Es demasiado débil. Aquí su poder es demasiado débil.

El taxi chocó contra un rascacielos.

Entonces llegó la oscuridad, y Herb Asher perdió el conocimiento.

Estaba tendido en una cama de hospital, unido por cables y tubos a tal cantidad de aparatos que tuvo la impresión de haberse convertido en un cyborg.

—¿Señor Asher? —estaba diciendo una voz, una voz masculina—. Señor Asher, ¿puede oírme?

Intentó asentir con la cabeza, pero no lo consiguió.

—Ha sufrido lesiones internas de bastante gravedad —dijo la voz masculina—. Soy el doctor Pope. Lleva cinco días inconsciente. Le operamos, pero tenía el bazo perforado y hubo que extirpárselo. Pero eso es sólo una parte del problema. Tendremos que ponerle en suspensión criónica hasta que haya órganos con que reemplazar… ¿Puede oírme?

—Sí —dijo Asher.

—… hasta que se puedan conseguir órganos de donantes con que sustituir los que han sido dañados. La lista de espera no es muy larga; creo que no estará en suspensión criónica más de unas semanas. En cuanto al tiempo exacto, claro…

—Mi esposa.

—Su esposa ha muerto. Sus funciones cerebrales permanecieron suspendidas durante demasiado tiempo. En su caso tuvimos que descartar la suspensión criónica. No habría servido de nada.

—El bebé.

—El feto está vivo —dijo el doctor Pope—. El tío de su esposa, el señor Tate, ha llegado hace poco y se ha encargado de asumir la responsabilidad legal. Hemos sacado el feto de su cuerpo y lo hemos puesto dentro de un útero sintético. Según nuestras pruebas no sufrió ningún daño debido al accidente, lo cual es casi un milagro.

Exactamente, pensó Herb Asher sin demasiada alegría.

—Su mujer pidió que se le llamara Emmanuel —dijo el doctor Pope.

—Lo sé.

Los planes de Yah aún pueden cumplirse, se dijo Herb Asher mientras perdía el conocimiento. Yah aún no ha sido derrotado por completo.
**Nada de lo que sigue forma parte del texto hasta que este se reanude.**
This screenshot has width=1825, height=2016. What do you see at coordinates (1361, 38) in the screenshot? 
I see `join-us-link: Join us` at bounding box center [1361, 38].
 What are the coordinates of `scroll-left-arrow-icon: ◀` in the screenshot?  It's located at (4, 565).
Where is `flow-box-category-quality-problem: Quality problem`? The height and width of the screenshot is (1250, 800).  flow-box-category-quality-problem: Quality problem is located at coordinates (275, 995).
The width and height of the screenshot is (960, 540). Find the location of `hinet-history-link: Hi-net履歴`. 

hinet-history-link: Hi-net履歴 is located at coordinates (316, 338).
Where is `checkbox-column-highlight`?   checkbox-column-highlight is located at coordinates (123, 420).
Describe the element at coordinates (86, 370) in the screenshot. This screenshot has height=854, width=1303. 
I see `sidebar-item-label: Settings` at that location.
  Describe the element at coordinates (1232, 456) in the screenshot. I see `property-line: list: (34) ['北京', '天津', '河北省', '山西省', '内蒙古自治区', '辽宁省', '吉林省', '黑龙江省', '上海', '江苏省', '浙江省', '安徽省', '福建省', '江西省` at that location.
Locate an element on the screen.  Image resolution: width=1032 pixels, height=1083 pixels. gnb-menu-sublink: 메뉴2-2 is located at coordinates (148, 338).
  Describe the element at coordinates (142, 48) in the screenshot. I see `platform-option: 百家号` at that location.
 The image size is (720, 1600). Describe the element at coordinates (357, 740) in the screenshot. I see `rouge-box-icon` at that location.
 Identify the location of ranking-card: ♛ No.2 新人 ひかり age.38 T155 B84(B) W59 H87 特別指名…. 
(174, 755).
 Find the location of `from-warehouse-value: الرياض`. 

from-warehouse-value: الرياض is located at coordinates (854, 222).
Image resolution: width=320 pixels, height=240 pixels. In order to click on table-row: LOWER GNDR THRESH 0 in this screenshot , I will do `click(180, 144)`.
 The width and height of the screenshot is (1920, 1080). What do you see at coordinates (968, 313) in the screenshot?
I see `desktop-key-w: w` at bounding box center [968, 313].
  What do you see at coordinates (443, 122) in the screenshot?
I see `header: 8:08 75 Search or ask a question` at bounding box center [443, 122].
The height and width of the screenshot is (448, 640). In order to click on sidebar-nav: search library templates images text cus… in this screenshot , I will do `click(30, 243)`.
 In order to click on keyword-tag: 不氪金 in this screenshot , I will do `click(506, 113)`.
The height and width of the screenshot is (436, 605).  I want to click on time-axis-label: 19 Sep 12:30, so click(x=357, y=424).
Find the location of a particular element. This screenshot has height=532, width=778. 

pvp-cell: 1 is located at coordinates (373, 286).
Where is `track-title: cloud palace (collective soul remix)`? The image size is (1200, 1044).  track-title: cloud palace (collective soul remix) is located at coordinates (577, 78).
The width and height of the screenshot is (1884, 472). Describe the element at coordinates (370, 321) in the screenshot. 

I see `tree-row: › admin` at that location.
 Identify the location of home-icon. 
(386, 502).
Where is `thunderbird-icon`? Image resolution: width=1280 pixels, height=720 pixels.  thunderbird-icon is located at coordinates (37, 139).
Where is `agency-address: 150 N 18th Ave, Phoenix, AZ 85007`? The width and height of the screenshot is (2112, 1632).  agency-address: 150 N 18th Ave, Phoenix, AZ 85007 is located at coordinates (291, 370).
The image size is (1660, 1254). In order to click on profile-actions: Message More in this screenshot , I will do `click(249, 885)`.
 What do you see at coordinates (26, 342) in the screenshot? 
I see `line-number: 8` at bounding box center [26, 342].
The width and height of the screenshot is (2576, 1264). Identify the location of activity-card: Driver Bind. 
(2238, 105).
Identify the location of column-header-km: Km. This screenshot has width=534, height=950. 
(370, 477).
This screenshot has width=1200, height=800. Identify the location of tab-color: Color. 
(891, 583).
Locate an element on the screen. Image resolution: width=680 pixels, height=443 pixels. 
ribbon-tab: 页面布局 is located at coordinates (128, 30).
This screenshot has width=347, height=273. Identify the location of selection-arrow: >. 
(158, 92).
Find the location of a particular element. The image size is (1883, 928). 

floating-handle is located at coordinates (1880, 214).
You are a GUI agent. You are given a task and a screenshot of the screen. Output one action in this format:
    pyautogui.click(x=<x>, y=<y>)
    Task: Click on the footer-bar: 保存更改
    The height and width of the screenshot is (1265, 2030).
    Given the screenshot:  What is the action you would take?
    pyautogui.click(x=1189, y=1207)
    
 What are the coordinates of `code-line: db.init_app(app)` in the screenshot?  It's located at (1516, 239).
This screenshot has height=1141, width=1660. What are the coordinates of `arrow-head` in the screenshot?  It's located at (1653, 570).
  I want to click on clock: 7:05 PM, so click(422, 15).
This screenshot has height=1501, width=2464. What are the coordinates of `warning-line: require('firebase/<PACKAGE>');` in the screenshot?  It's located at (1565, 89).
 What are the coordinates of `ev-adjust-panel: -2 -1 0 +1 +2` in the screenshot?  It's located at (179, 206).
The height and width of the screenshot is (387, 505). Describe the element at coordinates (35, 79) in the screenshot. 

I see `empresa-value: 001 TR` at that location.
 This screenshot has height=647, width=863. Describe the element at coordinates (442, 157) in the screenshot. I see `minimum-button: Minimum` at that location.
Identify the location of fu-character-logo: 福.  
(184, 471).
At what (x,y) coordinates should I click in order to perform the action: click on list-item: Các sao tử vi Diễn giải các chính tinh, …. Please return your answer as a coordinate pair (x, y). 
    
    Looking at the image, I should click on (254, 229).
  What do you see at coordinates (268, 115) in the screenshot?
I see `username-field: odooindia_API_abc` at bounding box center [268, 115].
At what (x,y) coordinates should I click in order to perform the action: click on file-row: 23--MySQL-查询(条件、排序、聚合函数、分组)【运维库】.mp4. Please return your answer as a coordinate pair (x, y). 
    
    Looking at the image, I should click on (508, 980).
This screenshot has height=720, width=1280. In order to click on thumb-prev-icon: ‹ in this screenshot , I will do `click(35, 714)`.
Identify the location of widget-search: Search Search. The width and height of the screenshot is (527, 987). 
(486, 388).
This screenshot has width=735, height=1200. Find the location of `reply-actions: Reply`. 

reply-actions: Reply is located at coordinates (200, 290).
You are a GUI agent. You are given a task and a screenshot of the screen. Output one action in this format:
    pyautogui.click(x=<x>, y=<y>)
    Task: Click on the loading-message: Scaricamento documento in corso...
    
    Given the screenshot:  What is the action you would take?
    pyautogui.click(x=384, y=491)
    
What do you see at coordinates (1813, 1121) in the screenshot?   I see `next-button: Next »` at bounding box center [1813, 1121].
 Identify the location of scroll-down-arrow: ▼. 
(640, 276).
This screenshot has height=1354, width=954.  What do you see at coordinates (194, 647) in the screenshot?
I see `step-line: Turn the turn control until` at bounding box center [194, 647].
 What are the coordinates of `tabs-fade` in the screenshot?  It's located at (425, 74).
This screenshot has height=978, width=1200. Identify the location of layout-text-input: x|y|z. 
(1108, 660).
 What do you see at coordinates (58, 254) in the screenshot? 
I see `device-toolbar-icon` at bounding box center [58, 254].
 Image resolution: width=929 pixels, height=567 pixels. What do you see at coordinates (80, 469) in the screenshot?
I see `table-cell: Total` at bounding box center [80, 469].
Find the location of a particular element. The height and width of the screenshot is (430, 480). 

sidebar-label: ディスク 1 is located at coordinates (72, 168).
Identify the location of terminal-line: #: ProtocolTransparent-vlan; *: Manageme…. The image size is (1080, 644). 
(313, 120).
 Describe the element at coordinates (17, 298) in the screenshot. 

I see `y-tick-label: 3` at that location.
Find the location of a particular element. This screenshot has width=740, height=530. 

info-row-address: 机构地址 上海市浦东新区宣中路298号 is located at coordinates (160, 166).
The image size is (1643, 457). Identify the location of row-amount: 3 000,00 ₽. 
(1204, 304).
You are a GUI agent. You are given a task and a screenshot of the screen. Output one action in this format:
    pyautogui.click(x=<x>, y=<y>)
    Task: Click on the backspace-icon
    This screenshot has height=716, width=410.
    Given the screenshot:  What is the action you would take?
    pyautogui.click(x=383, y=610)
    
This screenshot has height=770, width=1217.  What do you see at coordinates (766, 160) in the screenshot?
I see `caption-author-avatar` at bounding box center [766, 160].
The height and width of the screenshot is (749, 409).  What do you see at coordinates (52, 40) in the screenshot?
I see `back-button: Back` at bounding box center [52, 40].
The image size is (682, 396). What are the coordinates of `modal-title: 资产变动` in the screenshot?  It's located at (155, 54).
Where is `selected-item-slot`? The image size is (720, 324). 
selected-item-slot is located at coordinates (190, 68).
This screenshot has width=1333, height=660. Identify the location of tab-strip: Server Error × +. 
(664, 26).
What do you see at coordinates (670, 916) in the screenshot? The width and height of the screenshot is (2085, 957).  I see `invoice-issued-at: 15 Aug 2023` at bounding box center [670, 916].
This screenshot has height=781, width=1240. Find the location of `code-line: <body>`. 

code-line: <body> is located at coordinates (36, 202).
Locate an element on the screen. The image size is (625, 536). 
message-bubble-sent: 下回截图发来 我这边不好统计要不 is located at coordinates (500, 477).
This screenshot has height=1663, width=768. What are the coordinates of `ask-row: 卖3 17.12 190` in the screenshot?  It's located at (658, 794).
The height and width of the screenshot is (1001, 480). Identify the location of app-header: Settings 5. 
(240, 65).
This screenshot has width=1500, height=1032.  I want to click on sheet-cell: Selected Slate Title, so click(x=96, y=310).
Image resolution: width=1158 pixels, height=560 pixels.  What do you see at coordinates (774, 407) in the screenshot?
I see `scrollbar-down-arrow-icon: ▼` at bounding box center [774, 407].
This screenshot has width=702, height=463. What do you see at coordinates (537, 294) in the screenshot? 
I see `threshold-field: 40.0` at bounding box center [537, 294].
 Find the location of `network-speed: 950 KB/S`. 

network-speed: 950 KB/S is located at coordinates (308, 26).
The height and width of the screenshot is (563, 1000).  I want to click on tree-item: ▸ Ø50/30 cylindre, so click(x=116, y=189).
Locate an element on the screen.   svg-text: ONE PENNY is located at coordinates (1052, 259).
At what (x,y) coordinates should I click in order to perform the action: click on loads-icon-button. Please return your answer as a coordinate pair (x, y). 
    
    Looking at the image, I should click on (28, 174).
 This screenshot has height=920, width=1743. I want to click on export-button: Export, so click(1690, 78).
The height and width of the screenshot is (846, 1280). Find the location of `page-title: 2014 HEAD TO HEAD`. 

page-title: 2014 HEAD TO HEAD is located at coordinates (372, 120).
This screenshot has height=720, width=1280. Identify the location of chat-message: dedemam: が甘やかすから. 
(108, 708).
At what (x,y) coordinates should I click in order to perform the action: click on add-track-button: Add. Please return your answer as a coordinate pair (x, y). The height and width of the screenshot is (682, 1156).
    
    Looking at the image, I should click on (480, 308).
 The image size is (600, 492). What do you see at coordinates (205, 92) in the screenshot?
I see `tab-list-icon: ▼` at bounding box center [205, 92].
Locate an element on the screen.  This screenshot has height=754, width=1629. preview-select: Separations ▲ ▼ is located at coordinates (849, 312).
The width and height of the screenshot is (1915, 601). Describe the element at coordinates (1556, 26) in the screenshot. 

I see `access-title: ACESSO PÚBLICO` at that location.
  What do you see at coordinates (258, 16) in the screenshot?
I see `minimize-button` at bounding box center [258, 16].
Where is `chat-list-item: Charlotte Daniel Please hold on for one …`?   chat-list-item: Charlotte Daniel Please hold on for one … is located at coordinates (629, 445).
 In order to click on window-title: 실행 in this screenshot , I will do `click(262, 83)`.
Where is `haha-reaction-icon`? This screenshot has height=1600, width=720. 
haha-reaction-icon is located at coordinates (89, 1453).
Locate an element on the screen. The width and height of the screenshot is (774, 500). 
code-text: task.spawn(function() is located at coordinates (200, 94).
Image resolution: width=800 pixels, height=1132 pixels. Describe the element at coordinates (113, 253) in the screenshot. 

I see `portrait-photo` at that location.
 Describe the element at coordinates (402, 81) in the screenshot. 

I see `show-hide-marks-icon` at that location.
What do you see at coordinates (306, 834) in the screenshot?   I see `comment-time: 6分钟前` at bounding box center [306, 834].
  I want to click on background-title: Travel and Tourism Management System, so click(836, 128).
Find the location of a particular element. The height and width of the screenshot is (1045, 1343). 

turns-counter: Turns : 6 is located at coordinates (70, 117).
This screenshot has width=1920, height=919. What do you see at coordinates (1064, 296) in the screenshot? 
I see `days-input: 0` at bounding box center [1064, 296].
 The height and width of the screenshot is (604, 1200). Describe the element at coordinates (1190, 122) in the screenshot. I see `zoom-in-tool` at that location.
Aún hay esperanzas.

Pero no muchas.

—Belial —murmuró.

—¿Cómo dice? —El doctor Pope se inclinó sobre él para oír mejor—. ¿Belial? ¿Es alguien con quien quiere que nos pongamos en contacto? ¿Alguien que deba enterarse de lo ocurrido?

—Ya lo sabe —dijo Herb Asher.

—Algo ha ido mal —le dijo el prelado jefe de la Iglesia Cristiano-Islámica al procurator máximus del Legado Científico—. Lograron pasar por Inmigración.

—¿Adónde han ido? Tienen que haber ido a alguna parte.

—Elijah Tate desapareció incluso antes de pasar por la inspección de Aduanas. No tenemos ni la menor idea de donde está. En cuanto a los Asher… —El cardenal vaciló—. La última vez que les vieron se marchaban en un taxi. Lo siento.

—Les encontraremos —dijo Bulkowsky.

—Con la ayuda de Dios —dijo el cardenal, y se persignó. Bulkowsky, al verlo, hizo lo mismo.

—El poder del mal —dijo Bulkowsky.

—Sí —dijo el cardenal—. A eso nos enfrentamos.

—Pero al final siempre es derrotado.

—Sí, naturalmente. Tengo que ir a la capilla. Para rezar. Te aconsejo que hagas lo mismo.

Bulkowsky enarcó una ceja y le miró. Su expresión resultaba imposible de interpretar.